Houston has its own version of a freeway service patrol. But unlike the one expected to start in Honolulu this summer, it's not very driver friendly.

The new Houston "service" makes all freeways within the city limits tow-away zones.

Under the law, if your car breaks down for any reason, a city-contracted wrecker should arrive within six minutes and tow your vehicle. Just like Hawai'i's freeway patrol, it's designed to help get traffic moving as quickly as possible.

But that's where the similarities end. In Hawai'i, the service will be free. In Houston, you'll have to pay $75, whether you wanted the service or not.

Even those who have paid in advance for a driver assistance service like that provided by AAA wouldn't be allowed to wait for their own service and would still have to pay for the towing they didn't ask for.

Of course, not everybody likes the plan.

"Houstonians love their cars and those tow truck drivers better be careful," one motorist told the Los Angeles Times. "Somebody's going to get shot."

Speaking of outrageous Texas-sized ideas:

The Trans-Texas Corridor project, as envisioned by Republican Gov.
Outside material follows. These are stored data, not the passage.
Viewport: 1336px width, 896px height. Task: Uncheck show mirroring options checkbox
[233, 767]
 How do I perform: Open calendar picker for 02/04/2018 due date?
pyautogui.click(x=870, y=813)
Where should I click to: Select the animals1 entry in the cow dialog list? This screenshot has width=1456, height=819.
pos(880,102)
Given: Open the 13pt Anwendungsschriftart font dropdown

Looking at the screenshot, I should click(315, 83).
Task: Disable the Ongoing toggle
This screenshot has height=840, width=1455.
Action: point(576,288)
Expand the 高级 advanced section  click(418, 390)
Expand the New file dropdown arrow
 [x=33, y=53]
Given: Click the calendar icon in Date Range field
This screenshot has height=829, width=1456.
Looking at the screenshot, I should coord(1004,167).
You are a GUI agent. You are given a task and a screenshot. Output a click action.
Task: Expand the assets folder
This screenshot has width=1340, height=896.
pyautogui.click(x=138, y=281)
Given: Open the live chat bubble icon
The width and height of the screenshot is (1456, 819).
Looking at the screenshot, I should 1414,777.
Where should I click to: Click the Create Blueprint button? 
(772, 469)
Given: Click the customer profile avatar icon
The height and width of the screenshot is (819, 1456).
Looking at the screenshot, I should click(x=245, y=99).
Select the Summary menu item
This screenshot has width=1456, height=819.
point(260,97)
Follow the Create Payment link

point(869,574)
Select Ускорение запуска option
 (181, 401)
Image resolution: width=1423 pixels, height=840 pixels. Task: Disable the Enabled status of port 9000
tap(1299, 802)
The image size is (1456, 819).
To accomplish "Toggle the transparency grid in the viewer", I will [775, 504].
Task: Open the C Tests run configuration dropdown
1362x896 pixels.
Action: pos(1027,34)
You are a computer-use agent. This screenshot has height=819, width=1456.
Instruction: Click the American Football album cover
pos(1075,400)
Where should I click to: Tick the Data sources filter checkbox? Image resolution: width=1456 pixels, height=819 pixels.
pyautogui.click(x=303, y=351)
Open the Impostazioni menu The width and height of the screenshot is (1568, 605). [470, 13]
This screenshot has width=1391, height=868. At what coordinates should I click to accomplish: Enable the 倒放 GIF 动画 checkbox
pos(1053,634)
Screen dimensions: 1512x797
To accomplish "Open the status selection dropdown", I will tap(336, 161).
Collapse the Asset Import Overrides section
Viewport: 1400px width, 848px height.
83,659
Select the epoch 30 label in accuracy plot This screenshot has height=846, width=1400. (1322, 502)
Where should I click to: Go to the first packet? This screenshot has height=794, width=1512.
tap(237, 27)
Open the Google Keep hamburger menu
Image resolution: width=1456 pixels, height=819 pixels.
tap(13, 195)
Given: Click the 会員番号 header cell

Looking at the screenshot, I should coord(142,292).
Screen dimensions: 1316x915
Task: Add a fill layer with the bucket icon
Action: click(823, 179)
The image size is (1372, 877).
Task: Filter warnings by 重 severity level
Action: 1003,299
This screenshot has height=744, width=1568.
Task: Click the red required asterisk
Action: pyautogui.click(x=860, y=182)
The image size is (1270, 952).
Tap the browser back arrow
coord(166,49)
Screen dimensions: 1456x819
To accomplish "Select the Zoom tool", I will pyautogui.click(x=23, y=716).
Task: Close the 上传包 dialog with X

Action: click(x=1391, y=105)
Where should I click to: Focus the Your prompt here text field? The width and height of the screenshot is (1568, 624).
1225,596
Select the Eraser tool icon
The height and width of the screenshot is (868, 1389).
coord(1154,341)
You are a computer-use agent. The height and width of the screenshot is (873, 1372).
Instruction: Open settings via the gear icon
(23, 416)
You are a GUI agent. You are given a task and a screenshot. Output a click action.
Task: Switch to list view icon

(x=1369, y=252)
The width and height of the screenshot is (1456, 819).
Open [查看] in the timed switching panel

Rick Perry, would be a 4,000-mile transportation network costing $175 billion over 50 years, financed mostly, if not entirely, with private money.

These would be megahighways — corridors up to one-quarter mile wide, consisting of as many as six lanes for cars and four for trucks, plus railroad tracks, oil and gas pipelines, water and other utility lines, even broadband transmission cables.

The Texas Transportation Commission last month opened negotiations with the Spain-based consortium Cintra to start the first phase of the project, a $7.5 billion, 800-mile corridor that would parallel Interstate 35 between Oklahoma and Mexico. Much of it would be financed through tolls.

--- Meanwhile, Japan is developing some of the latest driving technology, capable of zapping computerized data to millions of cars, delivering what may be the world's smartest way to drive.

Car Navigation systems tell drivers which roads have jams by using an FM radio broadcast to collect and send information from more than 28,000 infrared and radio wave beacons along the side of the road.

But only about a million cars — out of 70 million on Japanese roads — take advantage of it.